At the same time, accessibility in research is increasingly constrained, as the validation of most new ideas now requires large-scale infrastructure and computational power. This creates a barrier for smaller labs and independent researchers, limiting their ability to explore innovative approaches, test unconventional hypotheses, and meaningfully contribute to the advancement of the field. The current situation underscores the reality of an inevitable AI winter.

Driving the Next Wave of AI

Frontier model training compute requirement evolution over time, as per Epoch AI.

True advancement in the field depends on researchers exploring and inventing novel architectures, techniques, and methods, rather than merely scaling up existing models. By focusing on creativity and innovation, new researchers can uncover more efficient, interpretable, and versatile solutions, pushing the boundaries of what is possible without being limited by the brute-force approach of ever-larger models.

The field needs people who combine creativity, intuition, and rigorous thinking to tackle underexplored ideas, propose alternative architectures, and test unconventional learning mechanisms.

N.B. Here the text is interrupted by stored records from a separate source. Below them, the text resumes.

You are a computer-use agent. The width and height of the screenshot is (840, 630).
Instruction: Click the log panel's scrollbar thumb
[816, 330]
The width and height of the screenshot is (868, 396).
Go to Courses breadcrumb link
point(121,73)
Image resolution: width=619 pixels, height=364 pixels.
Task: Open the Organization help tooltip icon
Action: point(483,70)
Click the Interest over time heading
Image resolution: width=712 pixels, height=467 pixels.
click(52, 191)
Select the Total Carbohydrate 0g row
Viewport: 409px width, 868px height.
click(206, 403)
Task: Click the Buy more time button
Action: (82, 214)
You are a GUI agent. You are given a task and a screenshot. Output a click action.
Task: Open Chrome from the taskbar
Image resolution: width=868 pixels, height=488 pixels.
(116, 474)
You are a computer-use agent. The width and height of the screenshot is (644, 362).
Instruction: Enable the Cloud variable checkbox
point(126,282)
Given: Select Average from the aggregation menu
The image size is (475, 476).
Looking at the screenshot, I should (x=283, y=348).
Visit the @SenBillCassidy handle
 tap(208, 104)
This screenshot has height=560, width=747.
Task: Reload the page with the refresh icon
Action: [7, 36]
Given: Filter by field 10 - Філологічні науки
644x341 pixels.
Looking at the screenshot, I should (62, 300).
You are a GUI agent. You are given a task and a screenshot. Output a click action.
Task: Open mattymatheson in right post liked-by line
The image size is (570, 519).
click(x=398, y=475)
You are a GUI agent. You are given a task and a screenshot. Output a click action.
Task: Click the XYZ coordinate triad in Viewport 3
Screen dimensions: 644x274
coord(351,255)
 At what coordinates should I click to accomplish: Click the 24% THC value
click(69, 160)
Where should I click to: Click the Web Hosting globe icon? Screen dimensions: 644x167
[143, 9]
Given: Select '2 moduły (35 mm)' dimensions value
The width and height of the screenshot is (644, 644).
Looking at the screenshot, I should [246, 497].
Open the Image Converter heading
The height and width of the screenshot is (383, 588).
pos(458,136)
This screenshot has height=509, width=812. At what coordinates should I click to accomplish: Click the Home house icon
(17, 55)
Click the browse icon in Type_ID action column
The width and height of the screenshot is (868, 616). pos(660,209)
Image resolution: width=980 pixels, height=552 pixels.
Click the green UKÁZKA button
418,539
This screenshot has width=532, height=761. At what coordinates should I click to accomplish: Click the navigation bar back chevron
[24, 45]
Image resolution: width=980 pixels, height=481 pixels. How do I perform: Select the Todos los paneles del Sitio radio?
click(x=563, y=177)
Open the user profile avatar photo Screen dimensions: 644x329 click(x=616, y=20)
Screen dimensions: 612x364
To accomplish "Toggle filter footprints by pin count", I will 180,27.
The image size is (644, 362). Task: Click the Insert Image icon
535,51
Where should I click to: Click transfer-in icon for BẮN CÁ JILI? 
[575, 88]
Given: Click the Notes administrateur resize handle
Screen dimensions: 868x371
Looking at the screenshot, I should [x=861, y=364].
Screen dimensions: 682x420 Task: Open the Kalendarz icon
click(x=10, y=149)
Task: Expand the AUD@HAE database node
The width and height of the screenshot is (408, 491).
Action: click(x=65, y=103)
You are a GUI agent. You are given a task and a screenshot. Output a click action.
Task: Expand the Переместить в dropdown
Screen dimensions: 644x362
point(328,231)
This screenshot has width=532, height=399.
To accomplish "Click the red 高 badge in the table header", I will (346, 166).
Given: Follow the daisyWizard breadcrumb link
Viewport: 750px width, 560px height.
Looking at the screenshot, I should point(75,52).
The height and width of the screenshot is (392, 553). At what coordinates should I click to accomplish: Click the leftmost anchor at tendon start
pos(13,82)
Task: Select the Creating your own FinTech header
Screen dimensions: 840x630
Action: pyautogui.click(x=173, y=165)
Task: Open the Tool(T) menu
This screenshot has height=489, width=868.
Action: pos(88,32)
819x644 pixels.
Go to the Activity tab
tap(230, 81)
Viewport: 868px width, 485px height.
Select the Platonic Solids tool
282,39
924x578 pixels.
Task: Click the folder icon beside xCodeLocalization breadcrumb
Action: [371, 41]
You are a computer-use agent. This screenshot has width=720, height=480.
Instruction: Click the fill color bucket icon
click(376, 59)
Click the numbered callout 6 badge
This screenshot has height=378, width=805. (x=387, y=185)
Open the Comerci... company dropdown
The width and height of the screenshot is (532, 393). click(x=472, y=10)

Diversifying who contributes and what approaches are investigated is essential to break out of incremental cycles and drive the next wave of breakthroughs in deep learning.

However, starting research today can feel like navigating a landscape full of proven successes but few clear paths.

There is a pressing need for a centralized resource that traces the development of brilliant deep learning and machine learning ideas, showing how concrete objectives, such as implementing memory or attention, led to the design of specific mathematical mechanisms that guide the model’s learning.

These insights are typically buried in papers, which naturally emphasize scientific rigor over clarity for a wider audience. As a result, the ideas are often too complex or lengthy for most readers to fully absorb.

Understanding Model Design

The original transformer architecture, Vaswani et al.

Deep learning remains largely a black box. We know what works, but not always why. While models achieve impressive results, the internal mechanisms that drive their success often remain opaque. This uncertainty has spurred the field of mechanistic interpretability, with groups like Anthropic working to uncover the principles behind neural network behavior (Interpretability Dreams, Decomposing Language Models Into Understandable Components, Mapping the Mind of a Large Language Model).

Many design choices in deep learning only make sense in hindsight. Architectural tweaks, normalization methods, and optimization strategies are frequently justified empirically rather than theoretically. Mechanisms that seem arbitrary at first reveal their value only after extensive experimentation.

Much of our intuition comes from the brain, our only partially understood example of intelligence. Concepts such as attention, memory, and hierarchical processing are translated into mechanisms that neural models can implement. These abstractions often succeed in practice, but the reasons for their effectiveness or optimality are rarely clear.

Meaningful research requires a rare blend of skills: the ability to translate abstract, human-intuitive concepts into precise mathematical constructs that a neural network can internalize. It’s this bridge between practical intuition and implementation that drives innovation beyond mere trial-and-error.

What Readers Can Expect

This blog explores the reasoning behind model design, how structure shapes learning, and the principles that guide research. By examining the foundations of deep learning and machine learning, we aim to spark innovation, encourage critical thinking, and support a more diverse and capable research community.

You’ll find practical explorations of deep learning and machine learning research: analyses of novel architectures, experiments that question conventional assumptions, and reflections on why certain design choices succeed or fail. Each post links core intuitions with the mathematical principles that govern model behavior.

This space is meant for active engagement. I welcome discussions, critiques, and collaborations, whether you are a researcher testing new concepts or a learner exploring the fundamentals.